Teaching

Interactive Digital Storytelling

Image of twine landing page
Screenshot from a sample  Twine game

This seminar class focuses  on multi-sensory and interactive digital stories, including choose-your-own-adventure/ hypertext narratives, multimedia digital documentaries, visual narratives, world-building, transmedia stories, and narrative video games. We will consider how features like choice, interaction, image, location, touch, and sound contribute to the meaning of a work, to its cultural, artistic, and social relevance, and to the experience of the reader/user. In addition to reading and writing about interactive works, students practice making their own interactive stories.


Mapping Spaces

Representations of Place and Mobility in Literature

dated poster of world maps
S. + M. Young, “Maps for Exploring the world- and sharing its riches” (courtesy of the David Rumsey Historical Map Collections)
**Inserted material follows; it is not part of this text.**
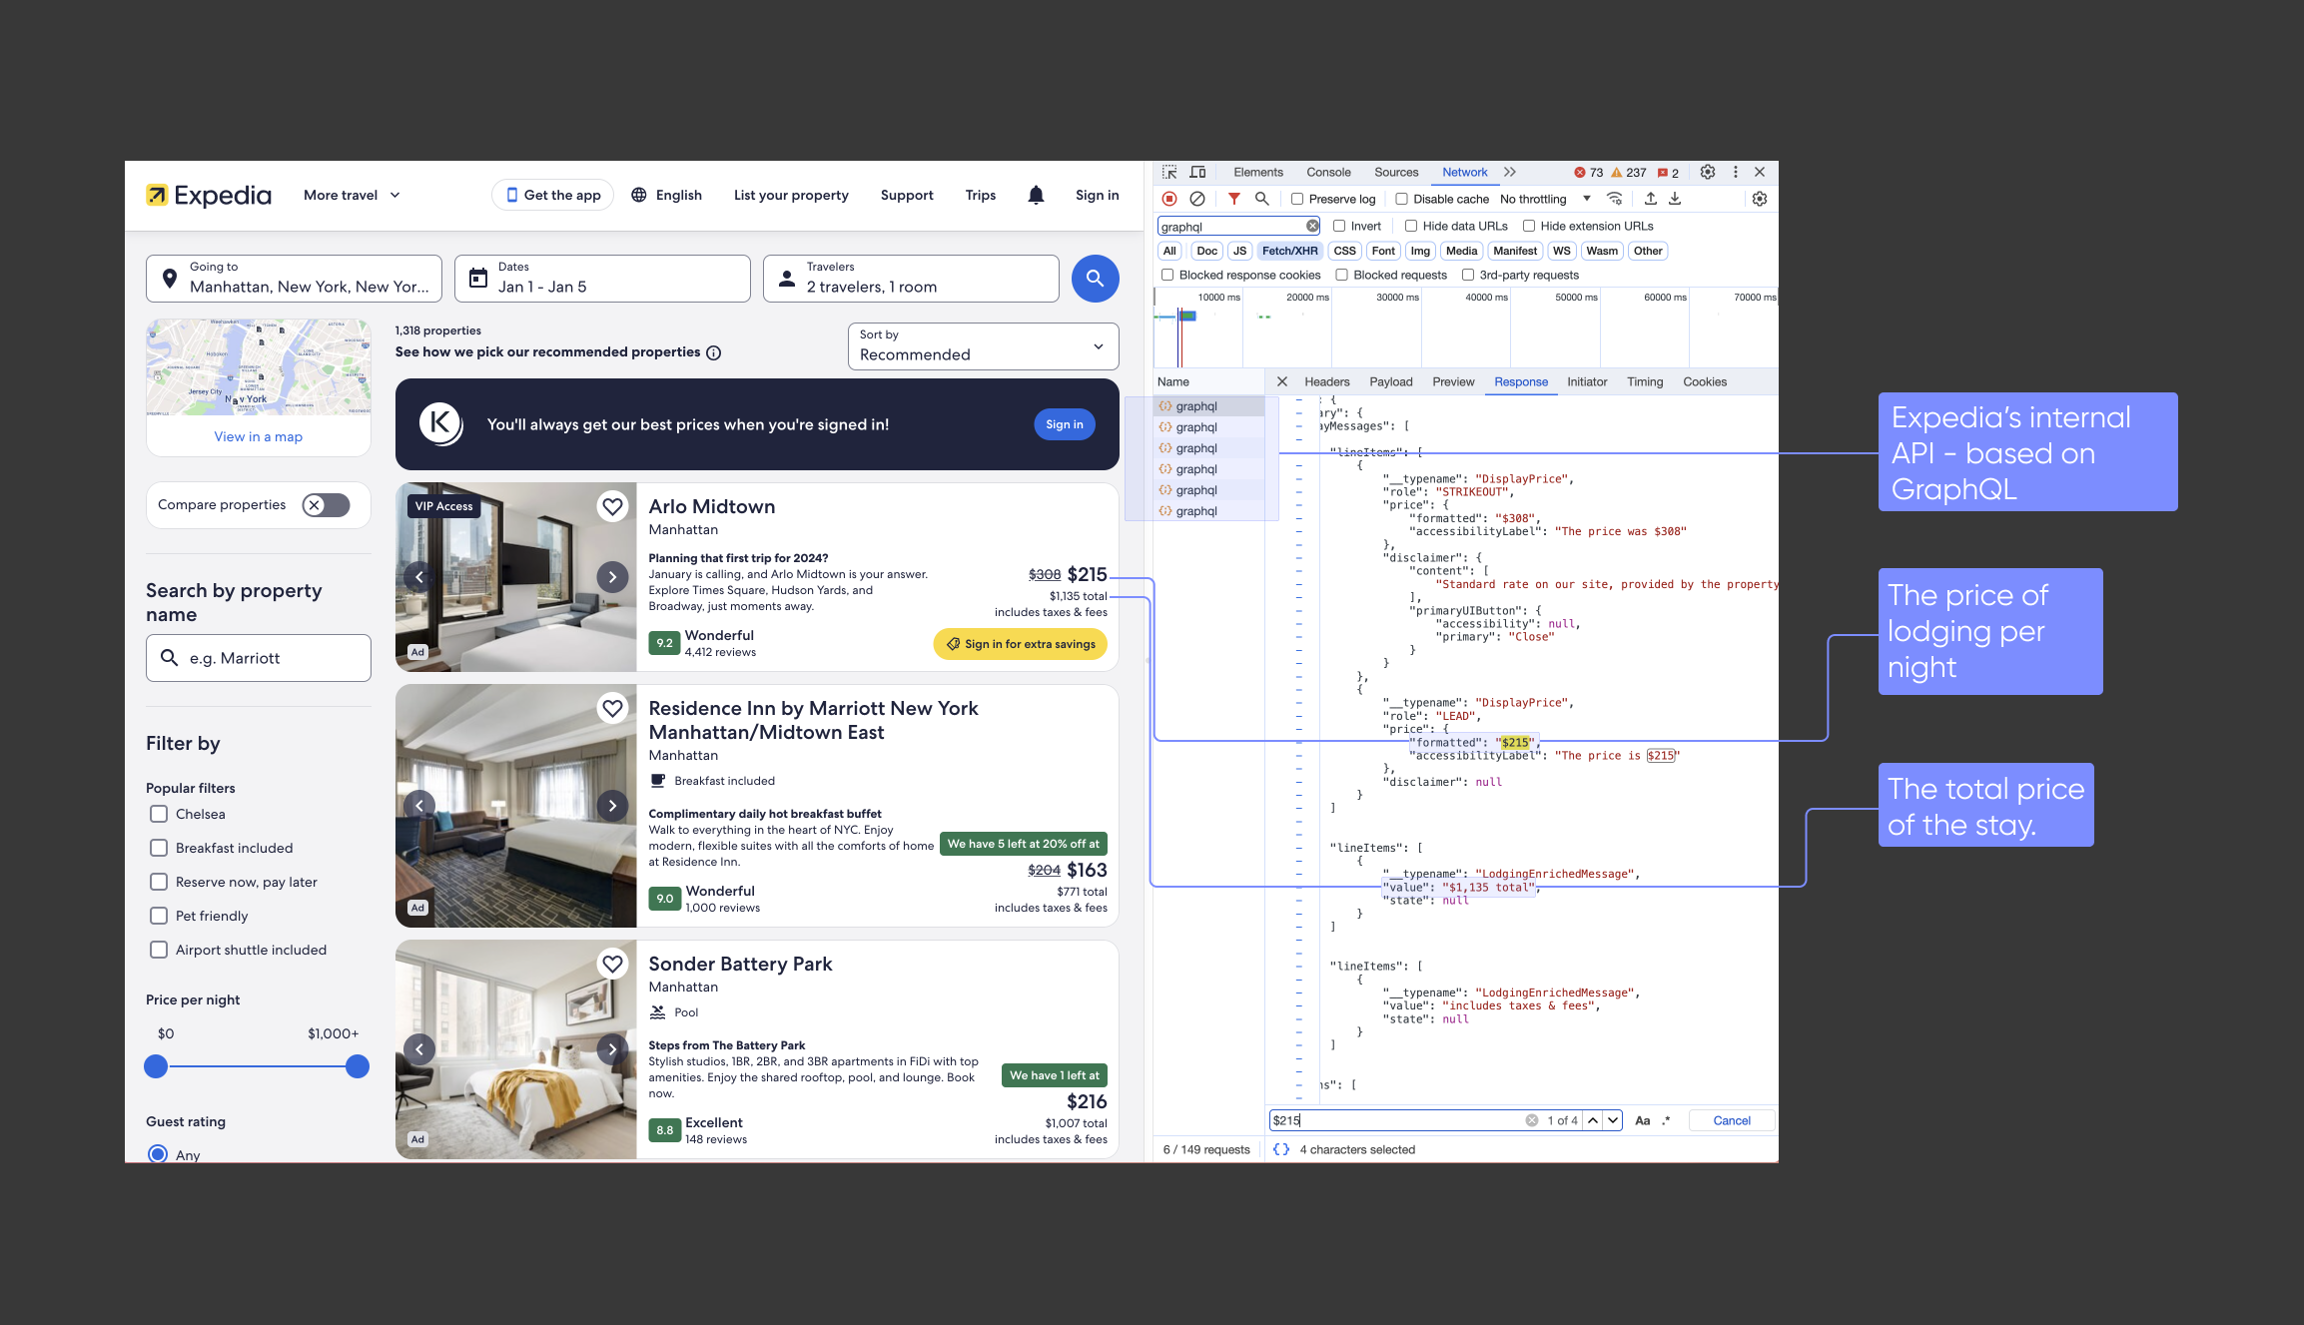
Task: Expand the More travel menu
Action: (352, 195)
In this class, we study literature about travelers, immigrants, local pedestrians, and other mobile people and consider how writers represent places, create connections between people and spaces, tell stories about home and the world, draw mental or real maps, and enforce or cross borders. Part of the course focuses on how local spaces and grounded mobility contributes to our personal and community identity. A second part focuses on global travel and national and international border crossings.


Ways of Walking

path with dogs ready to walk
On the path

This First Seminar class begins with the question: How do everyday practices of walking shape how we understand our world and ourselves?

We consider walks that get us places as well as those that move towards self-discovery, spiritual renewal or social justice, and pedestrians who walk through cities, towns, and rural landscapes, giving shape and structure to the spaces they traverse and allowing their thoughts to take shape along the contours of the path.
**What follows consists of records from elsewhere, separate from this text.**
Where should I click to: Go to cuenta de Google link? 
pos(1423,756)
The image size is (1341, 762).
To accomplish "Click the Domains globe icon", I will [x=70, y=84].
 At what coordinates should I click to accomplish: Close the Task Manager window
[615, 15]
Castaways and Cannibals: Stories of Empire

British Marketing Board Poster. EmpireOnline.com

In this seminar, we evaluate the premise that many contemporary geopolitical realities have been shaped by the imaginative work of British imperialists who, by capitalizing on terms like “cannibal” and “castaway,” claimed the land and the resources of colonized territories and dismissed the rights of the indigenous peoples that populated them. Readings include British colonial narratives of travel and settlement and  post-colonial responses and revisions to the worldview created by imperialist expansion.


E-Lit: New Media Narratives

Screenshot from Poundstone’s
“Project For Tachistoscope”

Electronic literature pertains to literary works designed to be read or experienced on a computer. These works often require  multi-sensory engagement, asking readers to make unusual connections between words, images, sounds, or movement, and, sometimes, to put themselves into the story.  This First Seminar class surveys a wide range of e-lit, including works of hypertext, digital games, multi-modal narratives, digital documentaries, and social media narratives.
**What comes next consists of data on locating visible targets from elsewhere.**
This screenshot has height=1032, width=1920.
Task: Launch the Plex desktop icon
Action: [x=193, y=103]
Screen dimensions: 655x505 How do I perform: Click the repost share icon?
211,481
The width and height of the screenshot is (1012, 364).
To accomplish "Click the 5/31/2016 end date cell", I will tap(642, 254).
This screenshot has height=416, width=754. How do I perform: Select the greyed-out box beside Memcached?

Diversions: Experimental Stories and New Media

Image by Austin Kleon’s Blog

In this seminar, we read, view, listen to, and interact with writing that exceeds conventional boundaries of narrative and asks readers to reconsider the relationship between form and content.  We read experimental print fictions and technologically innovative stories and multi-modal works to consider how we engage with and are shaped by media.